The combined effect of these forces is a persistently weak yen, with USDJPY trading near 155, well above the levels where the BOJ and the Ministry of Finance (MOF) have intervened in the past to stem excessive currency depreciation.
Technical Analysis
USDJPY is now trading firmly above the 150 to 152 area, the same zone where Japanese authorities intervened in 2022 and 2023 to prevent further currency weakening.
After falling from 158.87 in early 2025, when inflation briefly rose to 4%, the pair found solid support around 142 to 143, aligning with a long-term ascending trendline that began in early 2025. Following several months of consolidation between 142.50 and 146, USDJPY gained momentum in July 2025, breaking higher into the 146.50 to 149.30 range.
In early October, the pair resumed its upward trajectory, rallying sharply from 149 to around 154.72 in just over a month. This move also marked a decisive break above the long-term descending trendline drawn from the July 2024 high at 162 and confirmed at the January 2025 high of 158.87, a technical signal consistent with continued yen weakness.
In the short term, the rally that began in October is developing within a rising wedge pattern, with the upper boundary near 155.25 and the lower boundary around 153.50, which also corresponds to a potential retest from above of the previously broken long-term trendline.
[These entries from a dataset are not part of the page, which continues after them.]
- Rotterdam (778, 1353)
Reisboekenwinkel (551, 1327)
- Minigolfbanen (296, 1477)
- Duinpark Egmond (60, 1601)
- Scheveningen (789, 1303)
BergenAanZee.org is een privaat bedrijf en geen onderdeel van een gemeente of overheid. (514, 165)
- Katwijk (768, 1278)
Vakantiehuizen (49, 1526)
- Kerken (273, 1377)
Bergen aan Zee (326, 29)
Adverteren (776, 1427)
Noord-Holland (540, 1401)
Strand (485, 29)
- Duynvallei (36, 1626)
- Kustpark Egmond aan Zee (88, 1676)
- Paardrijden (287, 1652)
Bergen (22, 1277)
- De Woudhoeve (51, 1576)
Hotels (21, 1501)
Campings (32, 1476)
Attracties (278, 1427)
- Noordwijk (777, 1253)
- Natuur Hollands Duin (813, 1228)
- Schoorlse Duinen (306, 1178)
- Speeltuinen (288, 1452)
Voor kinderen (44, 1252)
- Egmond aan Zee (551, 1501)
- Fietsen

Overall, both macroeconomic fundamentals and technical indicators suggest that the yen is likely to remain under pressure, meaning USDJPY remains biased to the upside. However, the movement is unlikely to be linear, and traders should plan entry points carefully while maintaining tight stop-loss levels.
A break below 153.00, although not our base-case scenario, could temporarily alter the short- to medium-term technical outlook.